J Neurosurg Case Lessons. 2024 Dec 23;8(26):CASE24701. doi: 10.3171/CASE24701. Print 2024 Dec 23.

Abstract

Background: Diffuse leptomeningeal glioneuronal tumor (DLGNT) is a rare central nervous system tumor, especially in adult females. Typically, it presents with leptomeningeal enhancements in the basal cisterns and spinal cord. However, varied radiological and pathological features can complicate the diagnosis, as the present case illustrates.

Observations: An adult female presented with severe headache, blurred vision, and cognitive impairment. Elevated intracranial pressure (ICP) was detected via lumbar puncture. Brain magnetic resonance imaging (MRI) revealed atypical unilateral basal cistern enhancement, differing from the usual symmetrical DLGNT presentation. Despite high ICP, only mild ventricular enlargement was observed. Noncontrast spine MRI failed to demonstrate spinal leptomeningeal enhancement. A stereotactic biopsy of an occipital lesion was inconclusive. These atypical findings led to misdiagnoses of viral encephalitis or inflammation at two hospitals.

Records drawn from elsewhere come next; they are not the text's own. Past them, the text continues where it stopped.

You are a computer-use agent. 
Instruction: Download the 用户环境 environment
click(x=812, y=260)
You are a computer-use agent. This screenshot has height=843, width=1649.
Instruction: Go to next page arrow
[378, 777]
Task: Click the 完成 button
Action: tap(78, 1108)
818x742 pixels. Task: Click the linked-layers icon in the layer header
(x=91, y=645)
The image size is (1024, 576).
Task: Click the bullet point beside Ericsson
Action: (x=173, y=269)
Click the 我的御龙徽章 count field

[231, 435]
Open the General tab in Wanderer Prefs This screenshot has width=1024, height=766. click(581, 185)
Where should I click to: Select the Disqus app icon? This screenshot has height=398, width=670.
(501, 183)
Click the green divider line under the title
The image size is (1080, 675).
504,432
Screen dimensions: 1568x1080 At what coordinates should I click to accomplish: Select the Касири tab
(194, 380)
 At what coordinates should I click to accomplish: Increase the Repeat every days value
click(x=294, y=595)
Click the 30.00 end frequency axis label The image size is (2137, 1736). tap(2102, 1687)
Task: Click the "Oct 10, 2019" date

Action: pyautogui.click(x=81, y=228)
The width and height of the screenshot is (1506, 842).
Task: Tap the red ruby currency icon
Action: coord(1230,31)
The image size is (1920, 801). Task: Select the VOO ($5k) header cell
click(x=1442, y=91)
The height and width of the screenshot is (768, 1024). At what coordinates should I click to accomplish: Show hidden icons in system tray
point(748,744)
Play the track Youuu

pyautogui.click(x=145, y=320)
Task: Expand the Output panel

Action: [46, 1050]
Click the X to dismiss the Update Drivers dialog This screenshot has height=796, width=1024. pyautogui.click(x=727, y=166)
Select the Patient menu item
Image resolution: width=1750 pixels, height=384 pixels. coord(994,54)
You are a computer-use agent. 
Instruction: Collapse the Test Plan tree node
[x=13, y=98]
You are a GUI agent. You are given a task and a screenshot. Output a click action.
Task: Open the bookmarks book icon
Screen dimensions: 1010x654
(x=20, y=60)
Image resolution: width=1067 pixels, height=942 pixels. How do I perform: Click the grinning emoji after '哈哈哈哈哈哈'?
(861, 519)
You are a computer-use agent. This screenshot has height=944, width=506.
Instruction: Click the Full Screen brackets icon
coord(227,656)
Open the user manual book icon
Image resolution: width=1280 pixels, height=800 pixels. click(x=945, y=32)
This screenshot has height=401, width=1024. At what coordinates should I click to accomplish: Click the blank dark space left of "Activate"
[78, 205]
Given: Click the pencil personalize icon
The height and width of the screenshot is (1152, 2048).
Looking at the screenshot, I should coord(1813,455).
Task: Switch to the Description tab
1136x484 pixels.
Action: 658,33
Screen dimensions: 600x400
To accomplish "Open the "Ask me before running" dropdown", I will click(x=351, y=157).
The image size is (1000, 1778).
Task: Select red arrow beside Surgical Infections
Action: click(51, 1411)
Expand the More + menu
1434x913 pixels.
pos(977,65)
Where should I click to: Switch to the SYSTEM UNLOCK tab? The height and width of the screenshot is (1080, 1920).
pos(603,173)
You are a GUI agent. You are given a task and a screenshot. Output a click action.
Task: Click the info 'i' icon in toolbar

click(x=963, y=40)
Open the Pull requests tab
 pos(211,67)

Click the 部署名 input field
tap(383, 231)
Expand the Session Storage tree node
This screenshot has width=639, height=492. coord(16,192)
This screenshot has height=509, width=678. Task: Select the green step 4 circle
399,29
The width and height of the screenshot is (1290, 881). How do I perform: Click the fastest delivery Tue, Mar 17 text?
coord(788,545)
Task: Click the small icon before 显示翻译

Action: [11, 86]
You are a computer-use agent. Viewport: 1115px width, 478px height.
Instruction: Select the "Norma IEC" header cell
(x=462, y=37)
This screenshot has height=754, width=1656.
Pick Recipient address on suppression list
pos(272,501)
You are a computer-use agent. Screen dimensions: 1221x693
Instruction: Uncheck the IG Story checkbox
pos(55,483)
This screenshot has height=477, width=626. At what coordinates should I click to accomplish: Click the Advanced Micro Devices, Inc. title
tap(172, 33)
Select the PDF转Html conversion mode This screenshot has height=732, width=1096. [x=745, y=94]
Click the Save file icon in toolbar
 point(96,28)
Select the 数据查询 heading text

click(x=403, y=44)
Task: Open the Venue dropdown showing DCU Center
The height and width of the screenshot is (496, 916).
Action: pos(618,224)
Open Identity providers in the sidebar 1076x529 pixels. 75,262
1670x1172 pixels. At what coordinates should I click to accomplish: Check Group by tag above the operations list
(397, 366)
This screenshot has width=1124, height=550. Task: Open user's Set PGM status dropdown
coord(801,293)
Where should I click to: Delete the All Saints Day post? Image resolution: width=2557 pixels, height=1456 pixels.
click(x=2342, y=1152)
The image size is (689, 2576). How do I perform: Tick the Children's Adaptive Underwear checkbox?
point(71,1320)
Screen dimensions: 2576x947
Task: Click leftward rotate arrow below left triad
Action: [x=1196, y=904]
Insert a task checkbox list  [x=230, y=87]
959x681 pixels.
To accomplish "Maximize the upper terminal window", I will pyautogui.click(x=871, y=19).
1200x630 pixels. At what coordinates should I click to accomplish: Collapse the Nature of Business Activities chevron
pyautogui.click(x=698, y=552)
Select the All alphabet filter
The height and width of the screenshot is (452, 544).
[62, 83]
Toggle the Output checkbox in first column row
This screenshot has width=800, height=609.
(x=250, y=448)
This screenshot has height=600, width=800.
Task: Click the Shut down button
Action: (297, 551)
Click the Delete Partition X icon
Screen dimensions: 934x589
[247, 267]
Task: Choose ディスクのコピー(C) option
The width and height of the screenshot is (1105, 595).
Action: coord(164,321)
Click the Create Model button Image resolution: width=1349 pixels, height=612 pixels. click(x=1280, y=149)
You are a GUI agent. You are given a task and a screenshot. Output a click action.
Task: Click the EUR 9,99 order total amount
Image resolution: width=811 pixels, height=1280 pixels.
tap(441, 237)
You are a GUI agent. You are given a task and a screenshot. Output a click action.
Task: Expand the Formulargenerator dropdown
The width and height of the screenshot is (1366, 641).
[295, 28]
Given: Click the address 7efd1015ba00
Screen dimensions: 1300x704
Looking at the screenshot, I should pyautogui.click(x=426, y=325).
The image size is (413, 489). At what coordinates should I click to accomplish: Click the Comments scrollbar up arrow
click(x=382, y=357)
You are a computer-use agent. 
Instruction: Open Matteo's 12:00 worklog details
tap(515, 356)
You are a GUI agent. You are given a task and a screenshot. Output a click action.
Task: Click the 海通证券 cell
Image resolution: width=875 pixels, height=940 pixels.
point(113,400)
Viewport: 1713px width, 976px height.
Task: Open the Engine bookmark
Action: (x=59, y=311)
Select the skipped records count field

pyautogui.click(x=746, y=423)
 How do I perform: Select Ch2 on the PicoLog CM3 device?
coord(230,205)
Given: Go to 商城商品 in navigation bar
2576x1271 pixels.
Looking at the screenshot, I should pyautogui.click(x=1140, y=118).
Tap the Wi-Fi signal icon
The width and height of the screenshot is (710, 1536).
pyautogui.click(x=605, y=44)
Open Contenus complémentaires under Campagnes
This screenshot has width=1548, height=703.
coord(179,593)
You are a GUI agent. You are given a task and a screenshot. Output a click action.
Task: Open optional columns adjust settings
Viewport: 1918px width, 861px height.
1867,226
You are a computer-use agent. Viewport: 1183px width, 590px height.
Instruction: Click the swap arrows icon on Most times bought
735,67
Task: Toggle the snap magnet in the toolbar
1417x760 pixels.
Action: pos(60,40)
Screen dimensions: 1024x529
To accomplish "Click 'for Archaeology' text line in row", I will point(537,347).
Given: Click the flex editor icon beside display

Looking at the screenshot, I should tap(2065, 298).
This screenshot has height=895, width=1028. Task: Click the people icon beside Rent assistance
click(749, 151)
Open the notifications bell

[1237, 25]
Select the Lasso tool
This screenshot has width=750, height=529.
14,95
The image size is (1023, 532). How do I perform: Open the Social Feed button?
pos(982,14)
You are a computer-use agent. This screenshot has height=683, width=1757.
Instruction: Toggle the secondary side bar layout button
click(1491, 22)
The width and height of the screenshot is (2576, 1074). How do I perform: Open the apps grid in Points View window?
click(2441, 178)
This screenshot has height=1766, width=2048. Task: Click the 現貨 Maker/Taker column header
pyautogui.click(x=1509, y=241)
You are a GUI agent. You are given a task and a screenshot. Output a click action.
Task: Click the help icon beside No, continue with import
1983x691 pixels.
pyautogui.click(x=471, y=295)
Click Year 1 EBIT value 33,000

Significant symptom relief occurred only after ventriculoperitoneal (VP) shunt surgery. Over 2.5 years, intraparenchymal lesions in the parahippocampal gyrus grew, necessitating surgical intervention. Pathological examination finally confirmed DLGNT. Postsurgery, the patient underwent chemotherapy with temozolomide and remains symptom free.

Lessons: This case underscores the critical importance of comprehensive initial imaging, strategic biopsy planning, and timely placement of a VP shunt in patients with DLGNT. It contributes to the literature by revealing atypical imaging features and long-term progression patterns of DLGNT. https://thejns.org/doi/10.3171/CASE24701.

Keywords: DLGNT; diagnosis; diffuse leptomeningeal glioneuronal tumor; treatment.